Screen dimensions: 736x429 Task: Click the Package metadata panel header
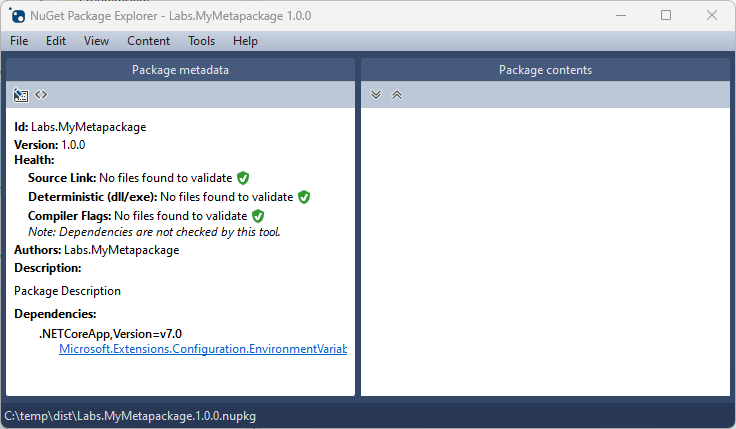(x=180, y=70)
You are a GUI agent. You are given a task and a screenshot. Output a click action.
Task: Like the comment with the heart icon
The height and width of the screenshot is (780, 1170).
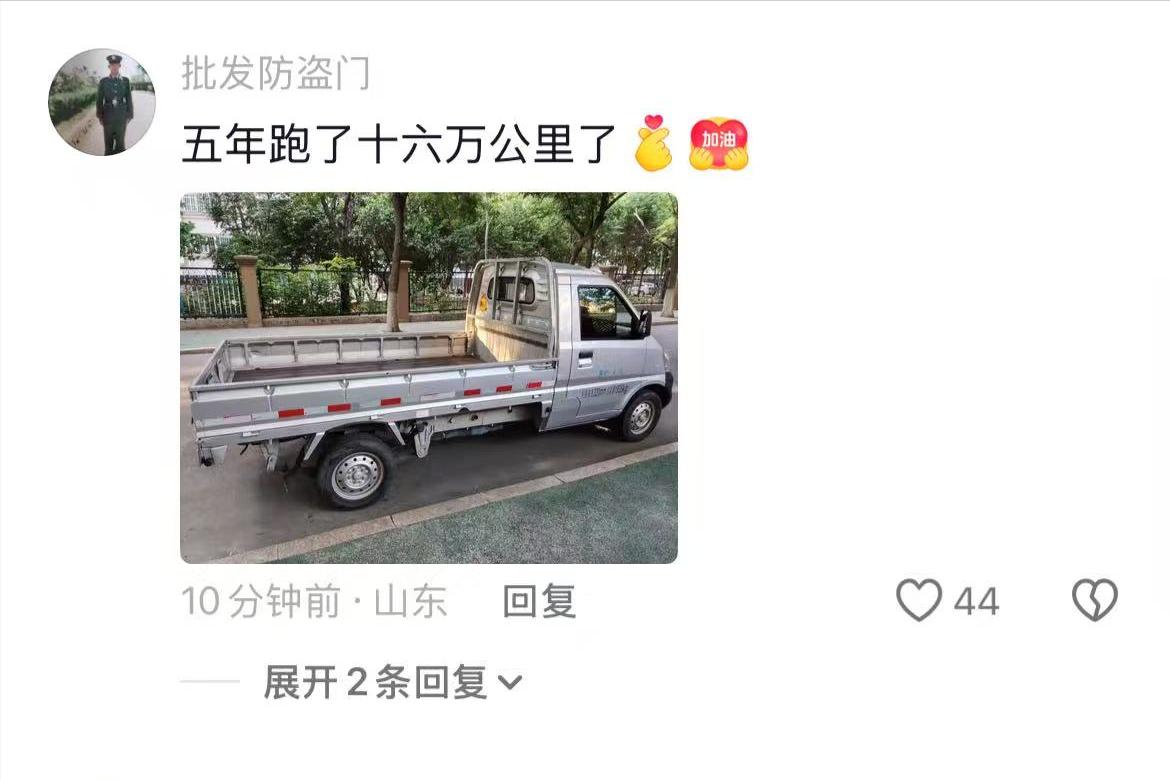pos(919,600)
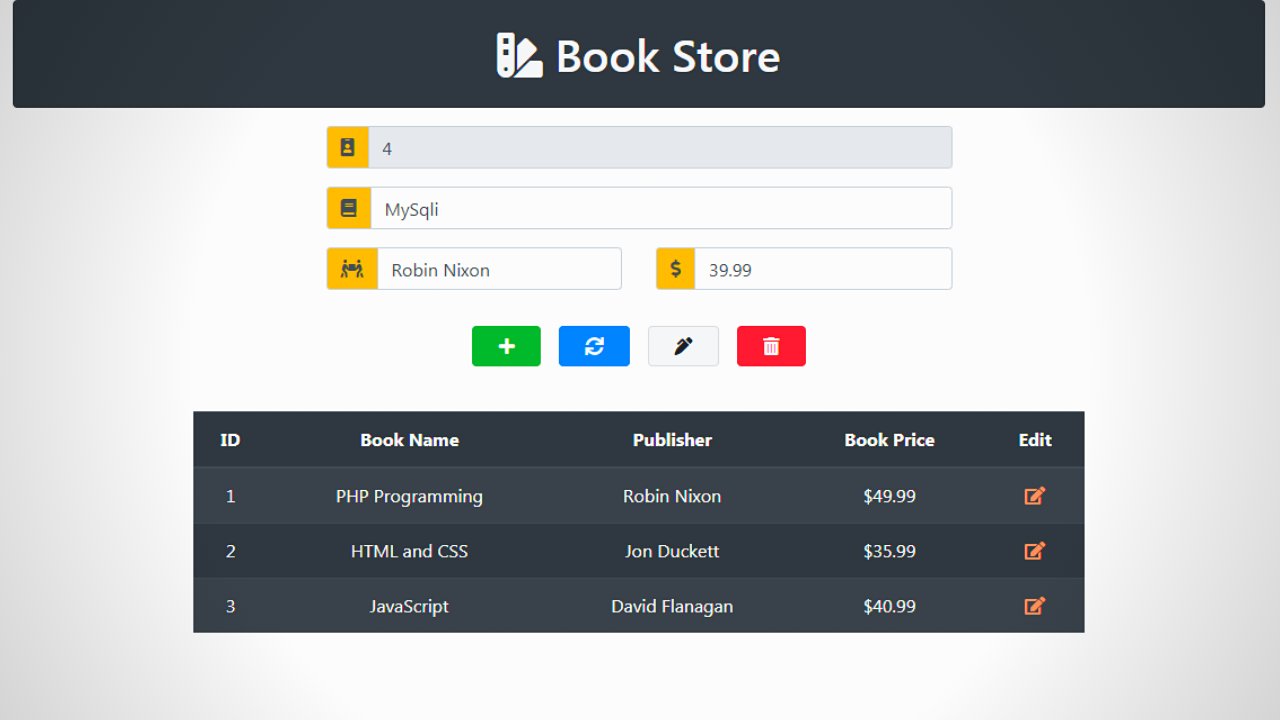The width and height of the screenshot is (1280, 720).
Task: Click the green add book button
Action: 506,346

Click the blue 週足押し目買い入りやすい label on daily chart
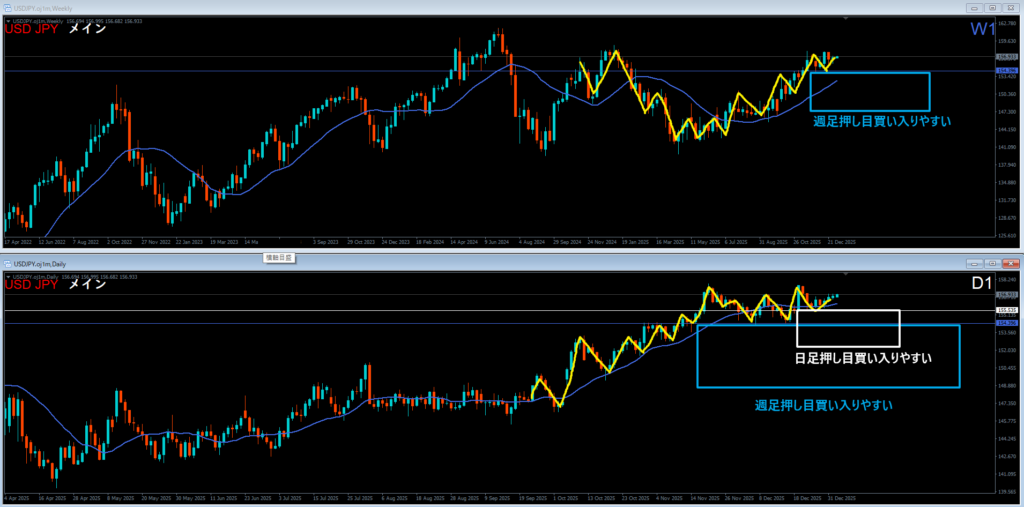823,405
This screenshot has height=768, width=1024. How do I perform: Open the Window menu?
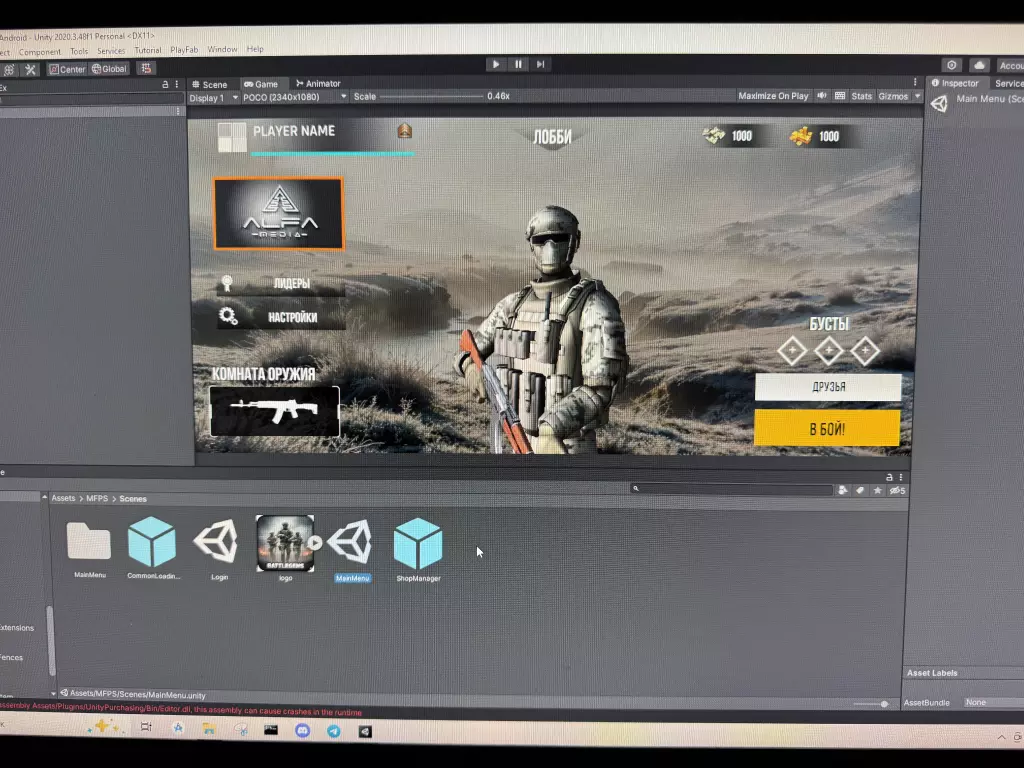(x=222, y=49)
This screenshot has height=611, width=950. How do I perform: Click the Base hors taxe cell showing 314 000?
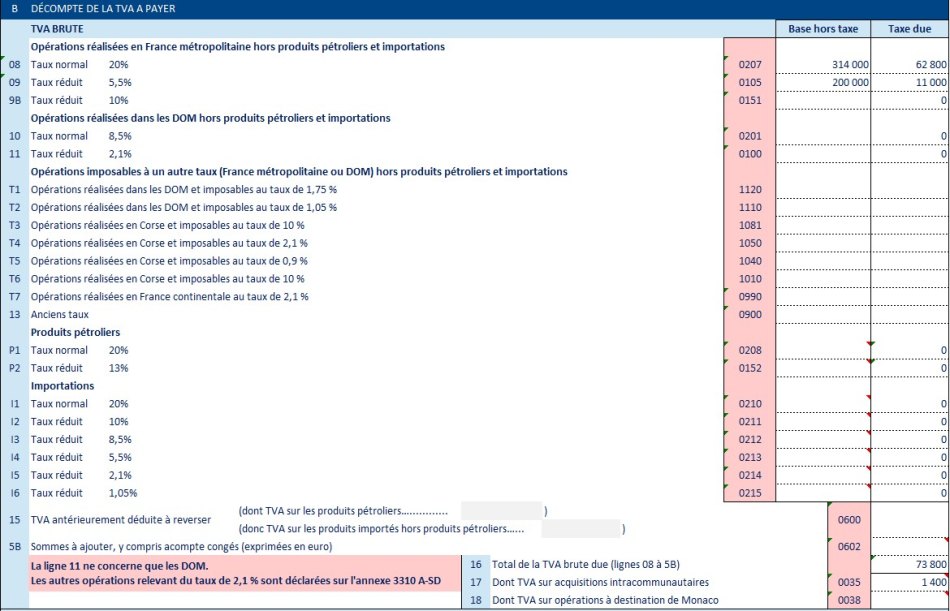pos(823,65)
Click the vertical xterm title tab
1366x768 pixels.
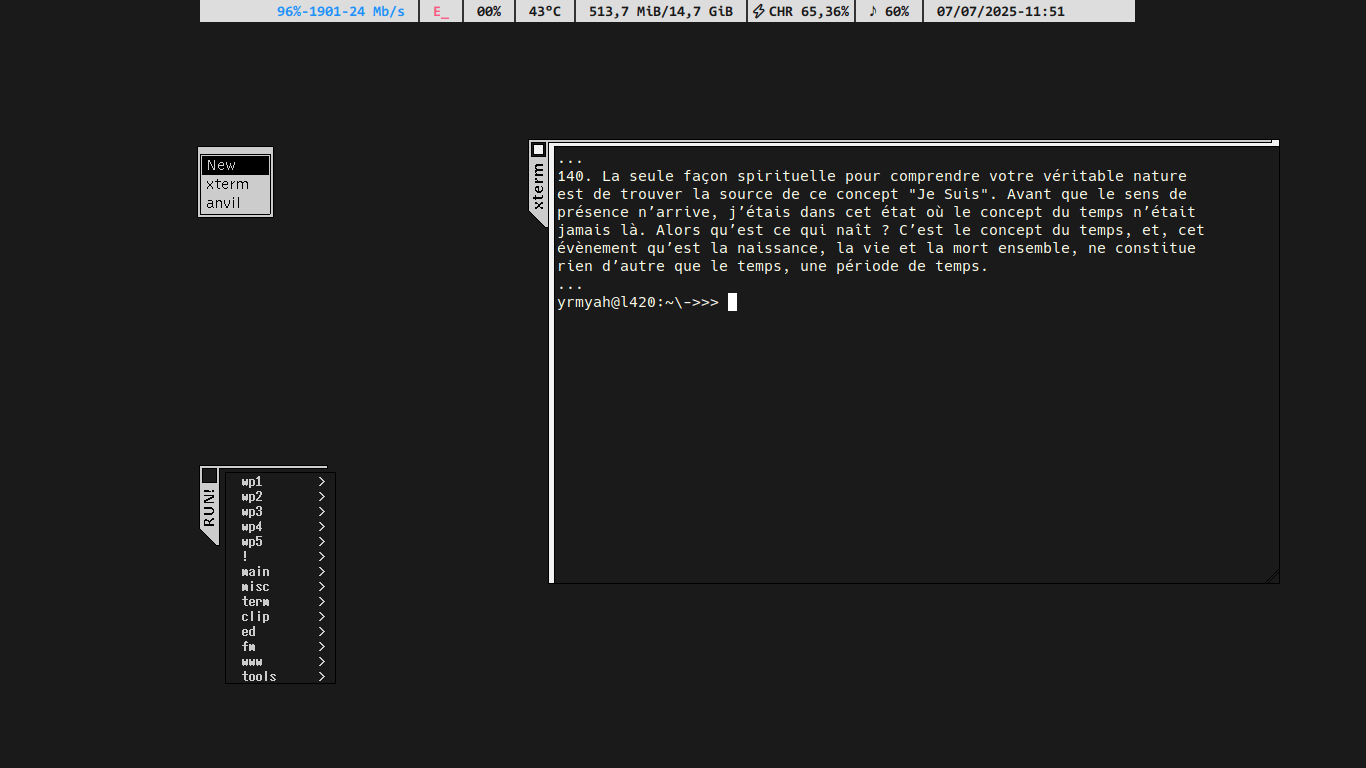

•••••

_Instructions to follow_
Every line from the top of the entries through the line that holds "Task: Like the comment with the heart icon" is to be quoted exactly, please, and nothing else; omit the pictures.

_Output_
Screen dimensions: 736x429 Task: Click the Package metadata panel header
(x=180, y=70)
You are a GUI agent. You are given a task and a screenshot. Output a click action.
Task: Like the comment with the heart icon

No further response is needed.